Tra gli effetti del mancato accordo tra l’Unione Europea e la Gran Bretagna in vista della brexit, uno in particolare ha interessato la tornata elettorale europea del 26 maggio, dove l’Italia si è ritrovata a eleggere settantasei eurodeputati anziché settantatré, tre dei quali però di “riserva”, che entreranno a far parte del nuovo Parlamento soltanto quando verrà formalizzata l’uscita degli inglesi.

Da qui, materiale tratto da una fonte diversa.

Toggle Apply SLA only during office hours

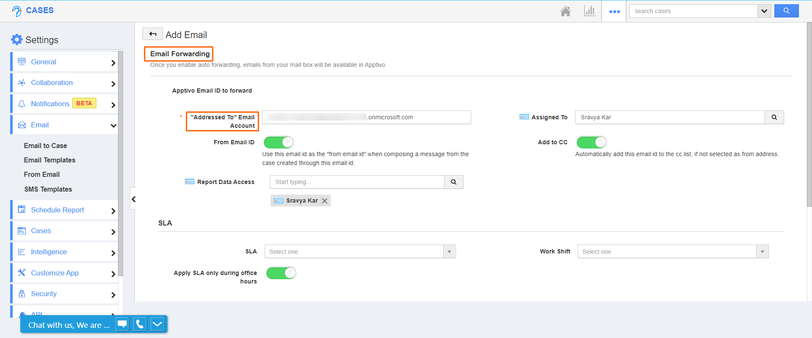click(281, 273)
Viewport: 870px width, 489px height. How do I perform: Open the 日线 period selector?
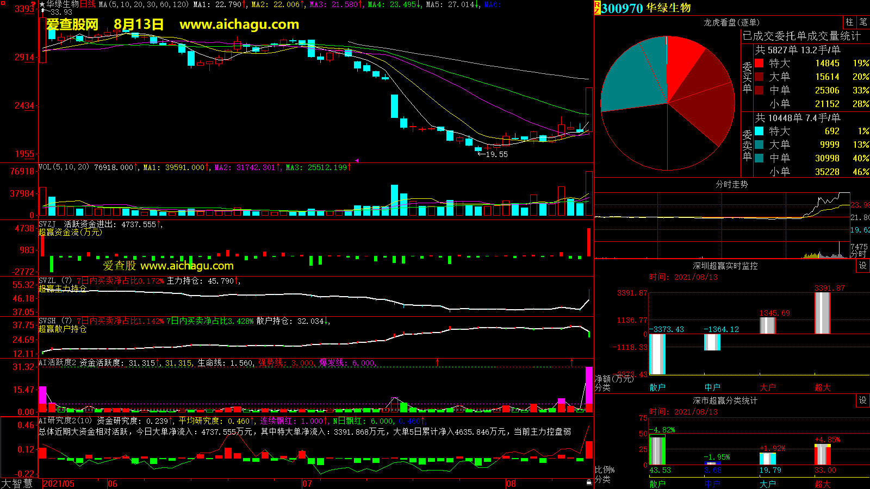[88, 4]
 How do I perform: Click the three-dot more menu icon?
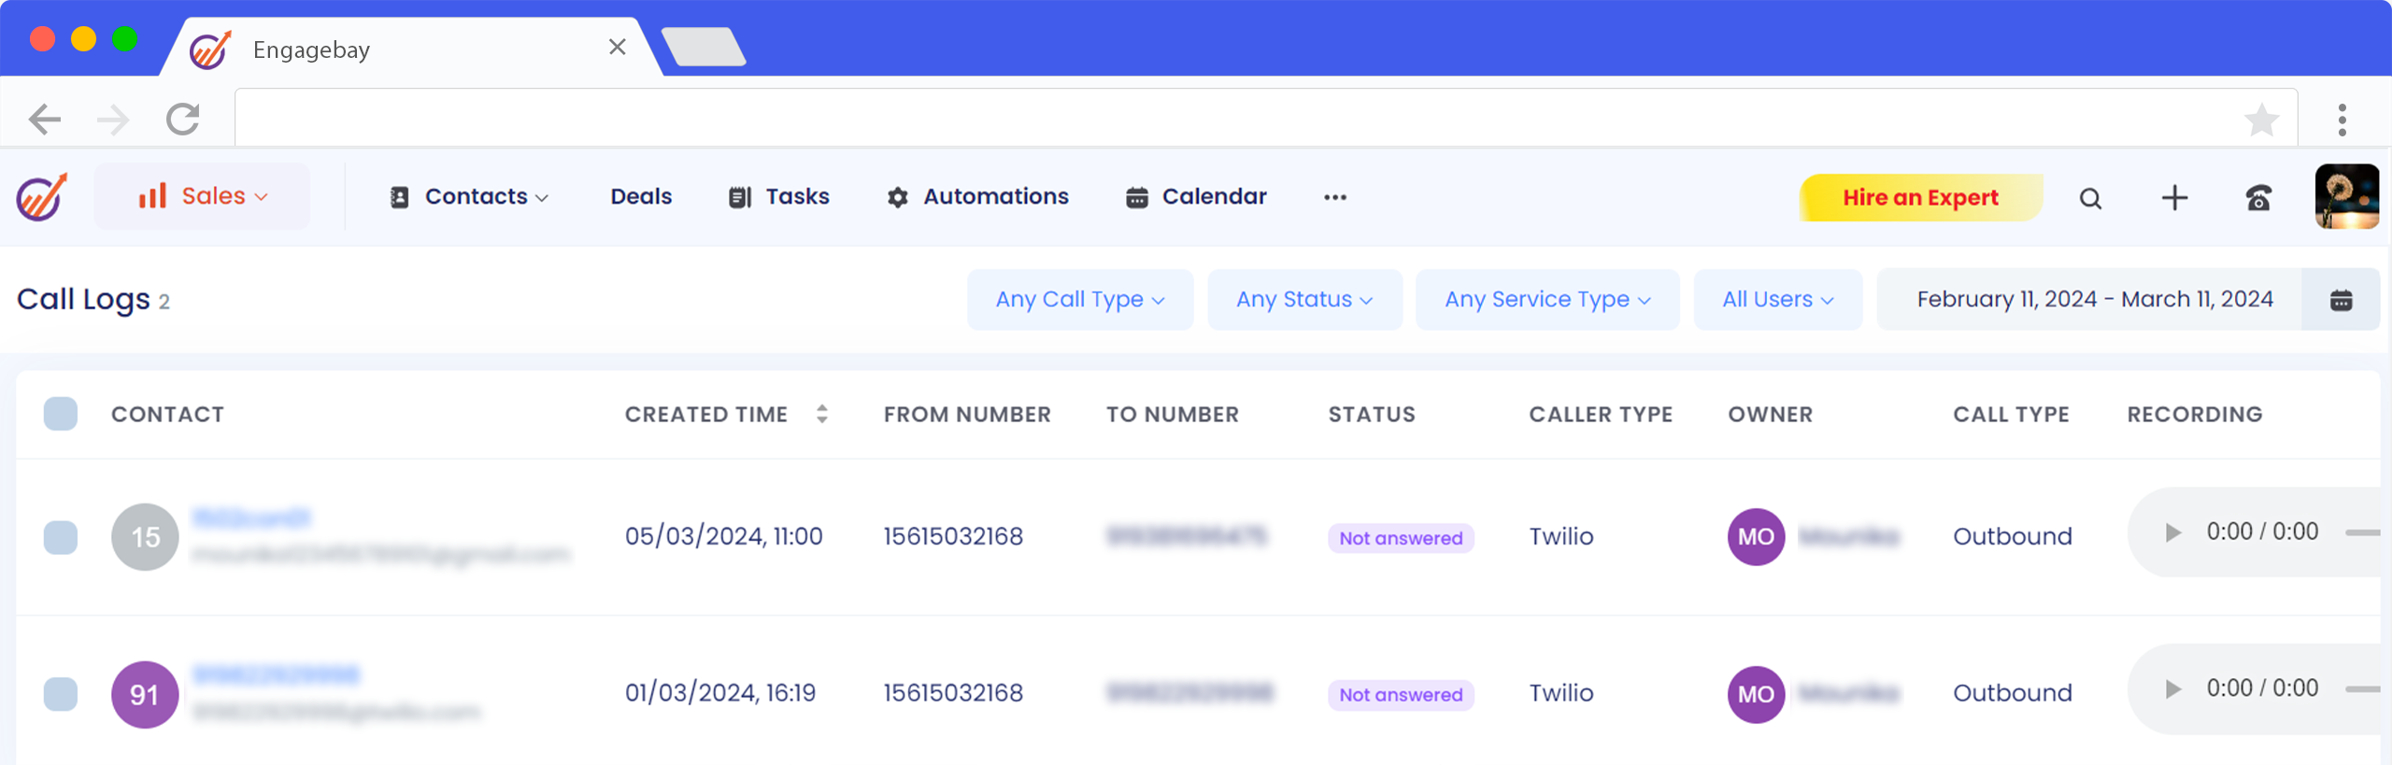click(1335, 197)
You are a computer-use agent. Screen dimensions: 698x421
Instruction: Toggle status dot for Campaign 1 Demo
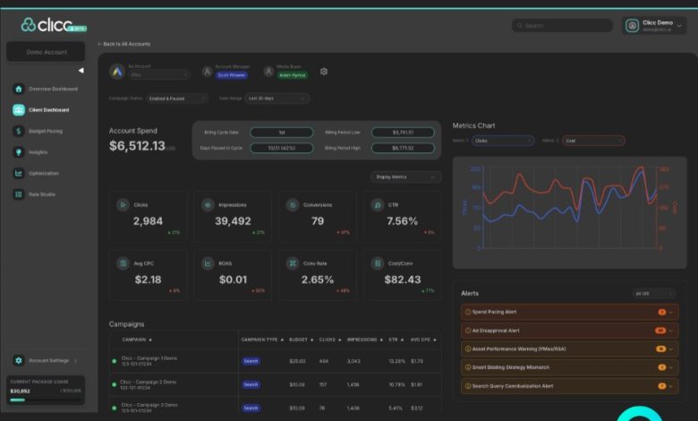[x=115, y=361]

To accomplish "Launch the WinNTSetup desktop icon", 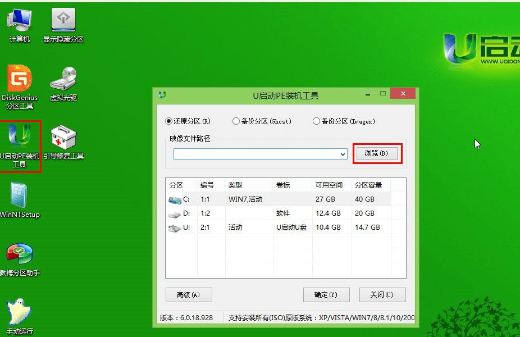I will tap(19, 197).
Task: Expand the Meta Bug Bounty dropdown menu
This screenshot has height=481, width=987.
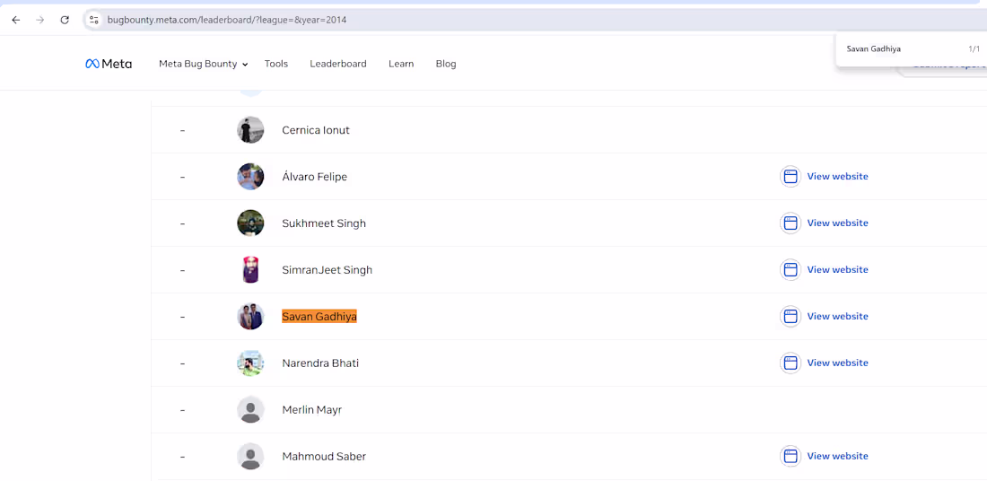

A stabilire i criteri con cui sono stati identificati i tre deputati – che insieme ad altri ventiquattro di tredici diverse nazioni rimpiazzeranno i settantatré rappresentati britannici uscenti, portando così il numero definitivo di deputati a 705 – si è espresso lo scorso 21 maggio l’Ufficio elettorale nazionale presso la Suprema Corte che, come riporta il comunicato stampa emesso, ha individuato i tre candidati rispettivamente nei collegi Nord-Est, Centro e Meridione (uno per Fdi, uno per la Lega e uno per Fi) sulla base dei «seguenti criteri: a) individuazione delle tre liste che a livello nazionale hanno ottenuto seggi con i minori resti utilizzati o, in mancanza, con i minori resti non utilizzati; b) sottrazione ad ognuna di dette tre liste di un seggio, individuato nell’ambito delle tre circoscrizioni cui è stato assegnato un seggio supplementare per effetto dell’aumento dei parlamentari da settantatré a settantasei».
Una decisione, a pochi giorni dal voto, passata per lo più inosservata, ma che ha in realtà scatenato un crescendo di perplessità e tesi contrarie, tanto sulla natura della scelta, quanto per il vizio di chi l’ha formulata.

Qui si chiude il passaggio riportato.